# Data records
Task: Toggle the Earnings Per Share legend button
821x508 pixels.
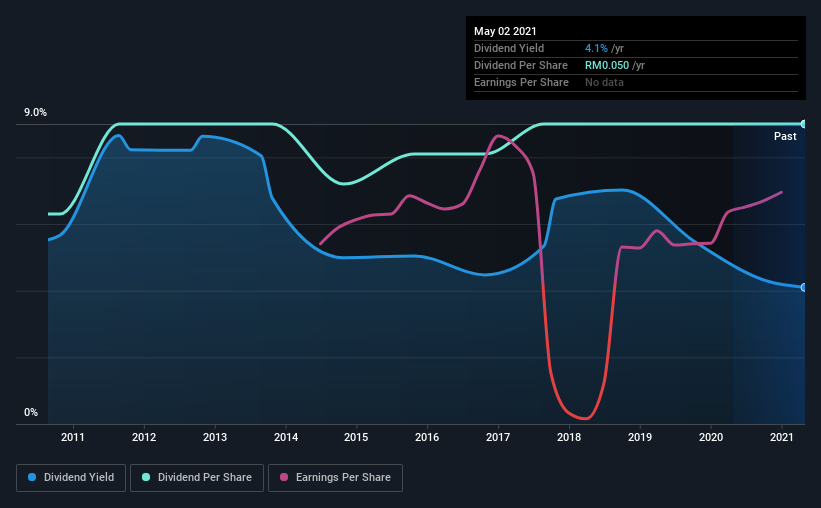Action: pyautogui.click(x=336, y=478)
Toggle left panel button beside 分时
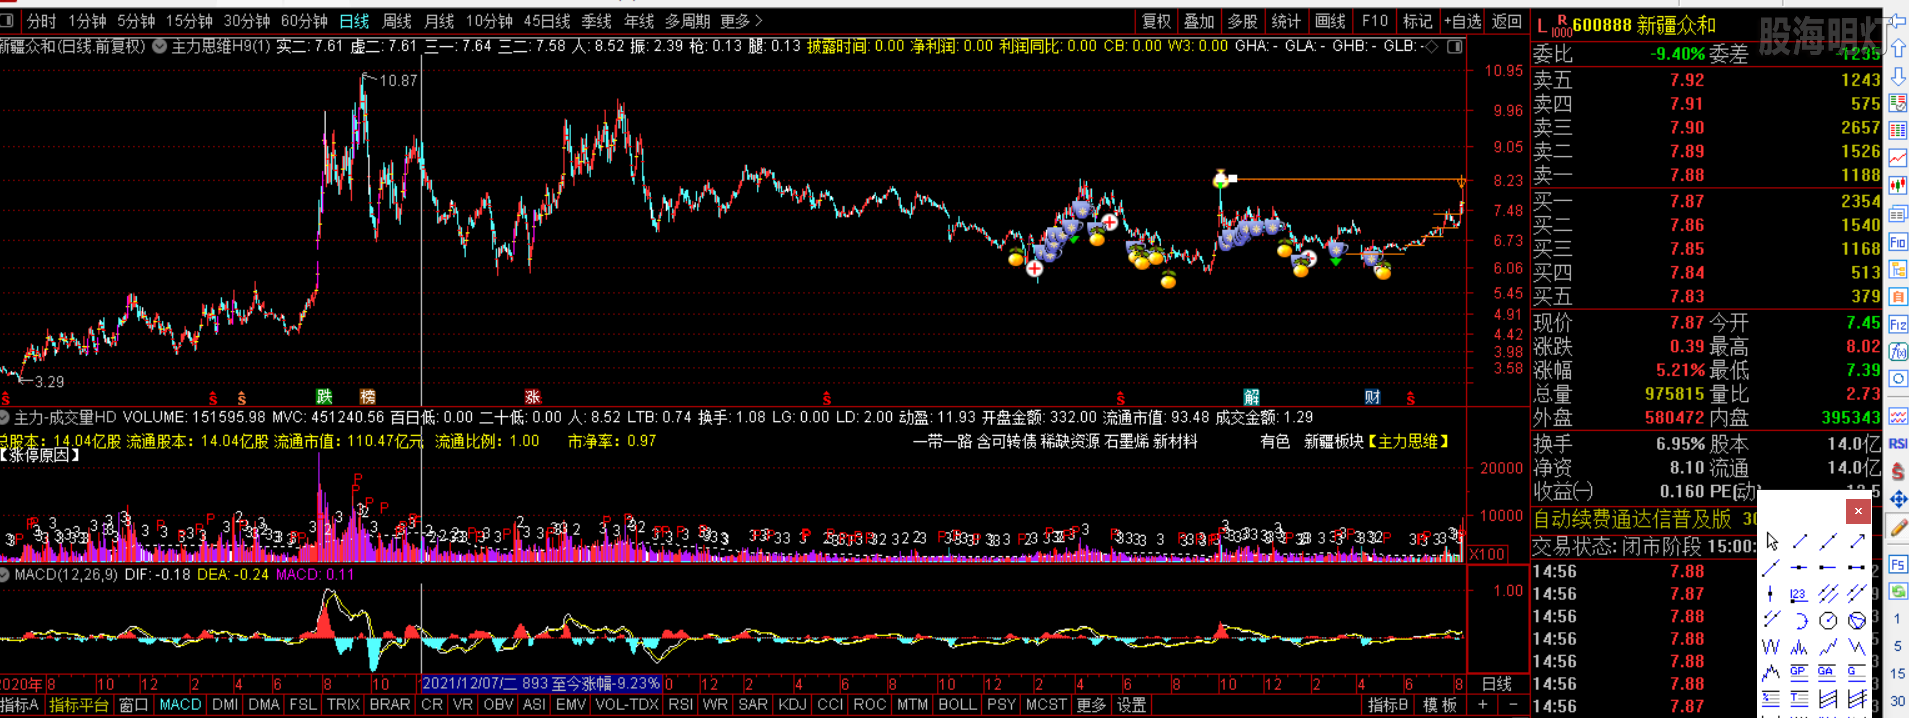The height and width of the screenshot is (718, 1909). click(x=8, y=21)
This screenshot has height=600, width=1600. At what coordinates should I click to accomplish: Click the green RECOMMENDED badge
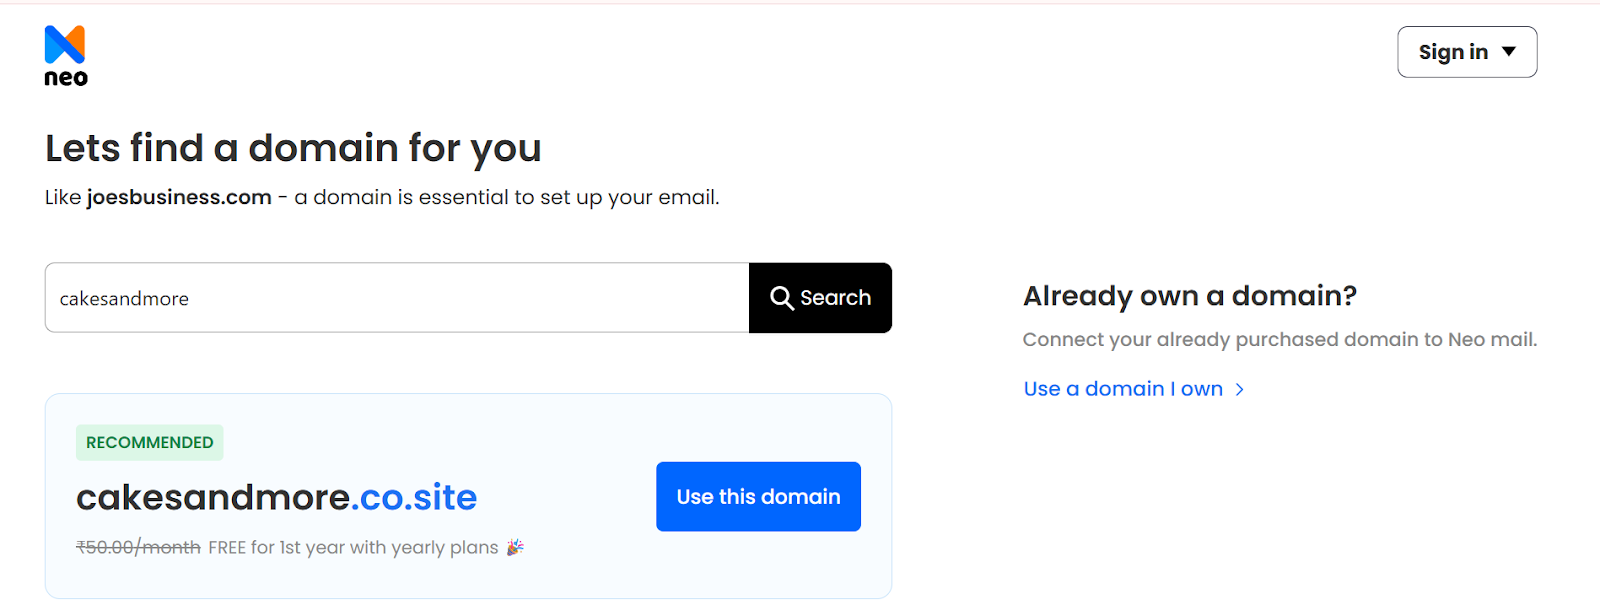[x=150, y=442]
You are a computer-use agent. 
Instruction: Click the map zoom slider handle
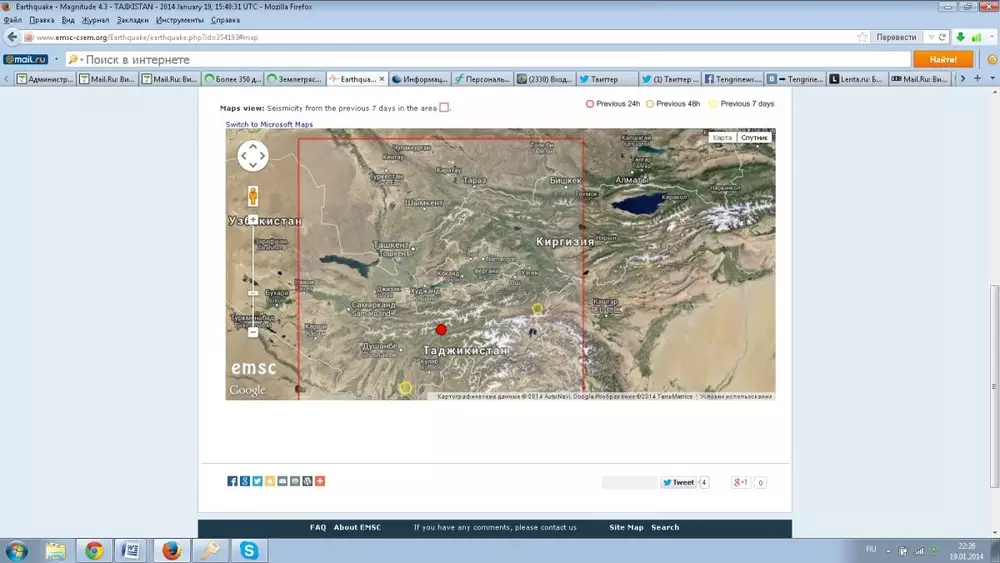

# Activity
I would like an exact copy of the lines from the one holding "Toggle left panel button beside 分时" through the last line of the entries above, with the pictures left out.

# Output below
Toggle left panel button beside 分时
The height and width of the screenshot is (718, 1909). click(x=8, y=21)
This screenshot has height=600, width=1600. At what coordinates should I click to accomplish: Click the green RECOMMENDED badge
[x=150, y=442]
You are a computer-use agent. 
Instruction: Click the map zoom slider handle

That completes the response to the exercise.